Identifying the most likely cause of hirsutism and ruling out rare pathology are the clinician's chief goals.
The most common presentation -- gradual-onset hirsutism, irregular menses, and obesity -- is associated with persistent anovulation. In such patients, the history alone may suffice to establish an accurate clinical diagnosis. As many as 70% of women with persistent anovulation may develop hirsutism; other symptoms of androgen excess are acne, oily skin, increased libido, and masculinization.
Less common causes of hirsutism include use of certain medications, Cushing's syndrome, congenital adrenal hyperplasia, and adrenal or ovarian tumors.
In a case of hirsutism, the history includes rapidity of hirsutism onset, associated symptoms and their progression, and menstrual history. Past medical, social, family, and medication history help identify less common causes of hirsutism.

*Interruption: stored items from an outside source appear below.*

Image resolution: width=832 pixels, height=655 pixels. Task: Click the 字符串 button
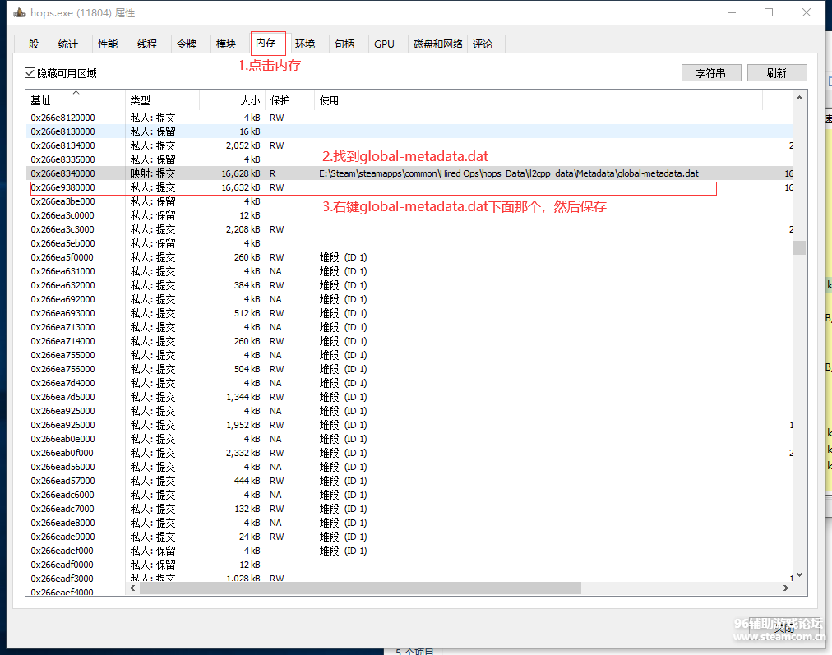(x=710, y=73)
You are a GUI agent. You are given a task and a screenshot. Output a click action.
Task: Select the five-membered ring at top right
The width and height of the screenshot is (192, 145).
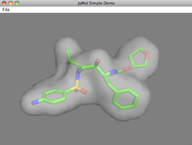click(x=139, y=57)
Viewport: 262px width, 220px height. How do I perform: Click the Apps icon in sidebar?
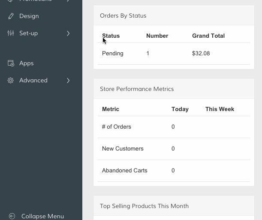[11, 63]
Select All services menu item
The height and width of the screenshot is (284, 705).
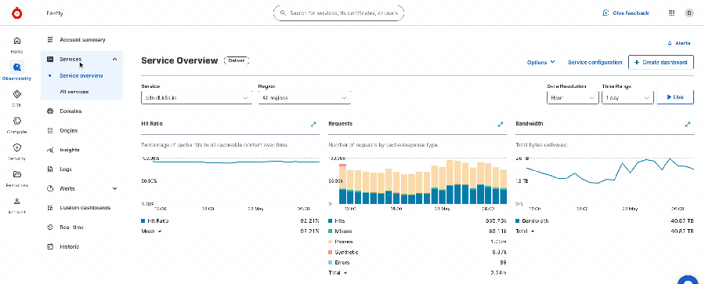(74, 92)
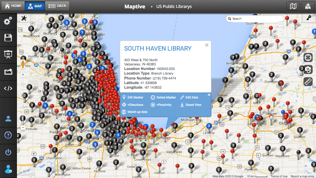Switch to the DATA tab
Viewport: 316px width, 178px height.
[x=57, y=6]
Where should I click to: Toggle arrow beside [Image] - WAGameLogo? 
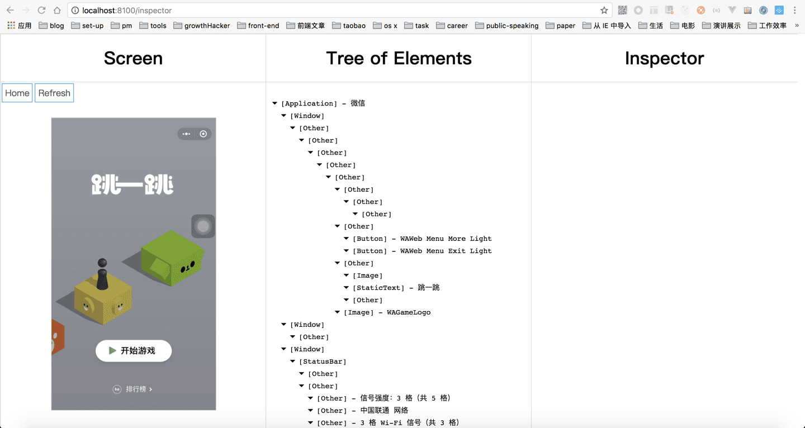338,312
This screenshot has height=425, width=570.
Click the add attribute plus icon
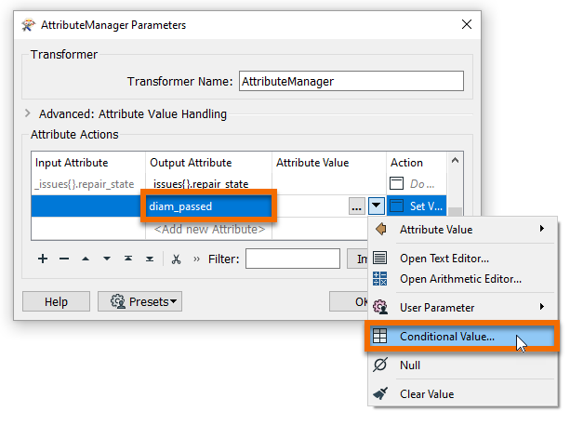(43, 259)
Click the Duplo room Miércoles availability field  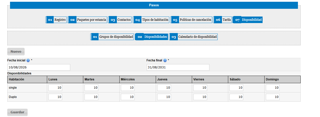click(x=128, y=97)
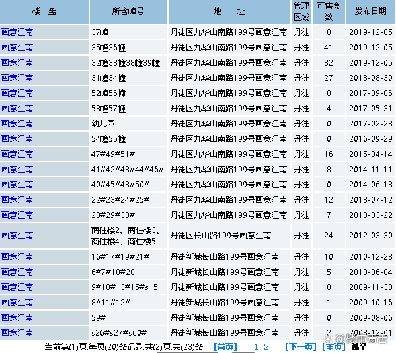Click the 可售套数 column header

click(329, 11)
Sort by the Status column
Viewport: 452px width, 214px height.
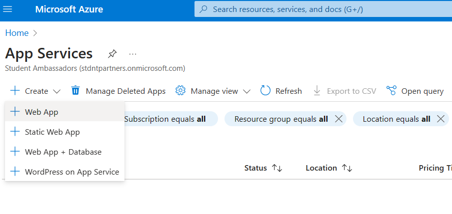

Key points during the physical examination are body mass index, blood pressure, and abdominal or pelvic masses. A thorough skin assessment includes distribution and texture of hair, the possible presence of acanthosis nigricans, and characteristics of masculinization.
Determining the speed of hirsutism onset is essential to an accurate diagnosis. Persistent anovulation is almost always associated with gradual onset. Rapid-onset hirsutism suggests more aggressive underlying causes (eg, an androgen-producing tumor) and requires immediate referral to an endocrine specialist.
In women whose hirsutism onset is unclear, it is important to rule out adrenal or ovarian tumors, late-onset adrenal hyperplasia, and Cushing's syndrome -- and to test for diabetes mellitus and insulin resistance. Other testing may include serum testosterone, morning levels of 17a-hydroxyprogesterone, 24-hour urinary free cortisol excretion, prolactin, and pelvic ultrasonography.
Treatment for persistent anovulation is important to prevent potentially serious complications: infertility, diabetes, hypertension, and heart disease. Correcting hirsutism, acne, and amenorrhea is a secondary goal.
Unless they wish to become pregnant (in which case these patients should be referred to a gynecologic specialist for ovulation induction), women with persistent anovulation or idiopathic hirsutism may be given low-dose combination oral contraceptives. Other pharmacologic options include medroxyprogesterone acetate, antiandrogens, glucocorticoids, gonadotropin-releasing hormone analogs, and insulin-sensitizing agents. As with all medications, practitioners must consider potential adverse effects and high costs before prescribing.
Weight loss is an essential component of therapy, both in resolving symptoms and preventing complications. If hirsutism is extreme or fails to improve, referral to an endocrine specialist may be required.
Comprehensive information and supportive counseling are essential to managing women with hirsutism.